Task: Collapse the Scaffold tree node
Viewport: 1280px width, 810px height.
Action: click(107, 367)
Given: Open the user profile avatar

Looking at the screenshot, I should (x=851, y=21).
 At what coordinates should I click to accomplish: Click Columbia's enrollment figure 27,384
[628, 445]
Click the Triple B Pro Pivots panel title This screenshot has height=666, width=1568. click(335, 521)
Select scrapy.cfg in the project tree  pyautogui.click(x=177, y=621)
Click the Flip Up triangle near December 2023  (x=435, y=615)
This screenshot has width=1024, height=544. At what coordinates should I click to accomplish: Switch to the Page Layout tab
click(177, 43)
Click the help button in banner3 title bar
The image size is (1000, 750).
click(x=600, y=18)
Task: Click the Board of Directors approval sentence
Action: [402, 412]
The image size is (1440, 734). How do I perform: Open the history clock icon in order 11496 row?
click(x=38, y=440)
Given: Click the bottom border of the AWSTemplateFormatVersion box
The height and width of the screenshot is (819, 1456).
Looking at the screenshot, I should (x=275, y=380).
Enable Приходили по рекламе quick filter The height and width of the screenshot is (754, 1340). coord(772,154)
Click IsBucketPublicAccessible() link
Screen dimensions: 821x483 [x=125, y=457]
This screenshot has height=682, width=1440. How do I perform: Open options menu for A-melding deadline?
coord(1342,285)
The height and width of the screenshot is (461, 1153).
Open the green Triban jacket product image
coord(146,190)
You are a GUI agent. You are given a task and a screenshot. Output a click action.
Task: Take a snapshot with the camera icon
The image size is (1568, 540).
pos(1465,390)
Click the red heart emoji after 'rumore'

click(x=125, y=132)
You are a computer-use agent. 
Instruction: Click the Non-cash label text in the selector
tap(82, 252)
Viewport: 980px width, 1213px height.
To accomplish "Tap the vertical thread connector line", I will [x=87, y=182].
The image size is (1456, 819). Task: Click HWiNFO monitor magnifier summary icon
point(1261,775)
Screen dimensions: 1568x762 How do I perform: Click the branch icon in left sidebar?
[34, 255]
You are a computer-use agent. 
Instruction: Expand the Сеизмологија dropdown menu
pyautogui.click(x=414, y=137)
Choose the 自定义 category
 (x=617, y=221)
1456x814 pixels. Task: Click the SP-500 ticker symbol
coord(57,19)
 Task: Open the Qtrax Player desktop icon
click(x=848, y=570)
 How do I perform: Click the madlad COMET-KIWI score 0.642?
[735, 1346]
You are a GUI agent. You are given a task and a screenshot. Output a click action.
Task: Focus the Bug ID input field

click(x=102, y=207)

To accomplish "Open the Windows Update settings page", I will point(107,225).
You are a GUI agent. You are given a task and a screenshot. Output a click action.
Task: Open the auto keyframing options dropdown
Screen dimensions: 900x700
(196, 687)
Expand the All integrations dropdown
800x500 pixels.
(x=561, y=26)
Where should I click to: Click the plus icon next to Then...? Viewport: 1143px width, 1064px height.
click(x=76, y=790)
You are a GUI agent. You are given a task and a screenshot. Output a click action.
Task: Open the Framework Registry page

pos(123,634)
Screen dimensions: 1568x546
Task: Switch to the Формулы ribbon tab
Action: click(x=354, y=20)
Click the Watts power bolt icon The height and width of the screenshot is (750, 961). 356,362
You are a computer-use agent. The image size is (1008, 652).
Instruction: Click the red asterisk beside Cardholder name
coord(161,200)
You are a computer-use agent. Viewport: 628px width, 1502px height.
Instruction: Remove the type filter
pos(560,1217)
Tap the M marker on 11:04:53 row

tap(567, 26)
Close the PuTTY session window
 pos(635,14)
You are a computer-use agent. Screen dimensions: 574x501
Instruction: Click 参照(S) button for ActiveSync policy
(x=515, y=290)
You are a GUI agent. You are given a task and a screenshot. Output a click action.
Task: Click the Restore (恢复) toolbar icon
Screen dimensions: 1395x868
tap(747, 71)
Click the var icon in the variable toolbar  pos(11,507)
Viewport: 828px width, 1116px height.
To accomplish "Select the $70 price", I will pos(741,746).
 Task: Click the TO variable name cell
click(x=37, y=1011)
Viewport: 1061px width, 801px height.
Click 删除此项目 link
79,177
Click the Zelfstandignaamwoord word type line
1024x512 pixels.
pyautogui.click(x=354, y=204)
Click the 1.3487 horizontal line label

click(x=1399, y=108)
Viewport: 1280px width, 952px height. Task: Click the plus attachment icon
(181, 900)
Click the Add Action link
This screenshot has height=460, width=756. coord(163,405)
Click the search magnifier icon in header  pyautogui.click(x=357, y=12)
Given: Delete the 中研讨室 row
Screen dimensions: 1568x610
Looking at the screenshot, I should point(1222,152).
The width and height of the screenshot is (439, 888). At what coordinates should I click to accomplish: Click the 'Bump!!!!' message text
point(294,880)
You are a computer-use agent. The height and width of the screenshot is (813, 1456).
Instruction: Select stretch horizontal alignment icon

AIM OF THE TASK
Copy word for word the part of the records that opens with the line containing "I will point(107,225)." and closes with the line containing "click(x=76, y=790)", including both of those lines.

FULL RESPONSE
To accomplish "Open the Windows Update settings page", I will point(107,225).
You are a GUI agent. You are given a task and a screenshot. Output a click action.
Task: Open the auto keyframing options dropdown
Screen dimensions: 900x700
(196, 687)
Expand the All integrations dropdown
800x500 pixels.
(x=561, y=26)
Where should I click to: Click the plus icon next to Then...? Viewport: 1143px width, 1064px height.
click(x=76, y=790)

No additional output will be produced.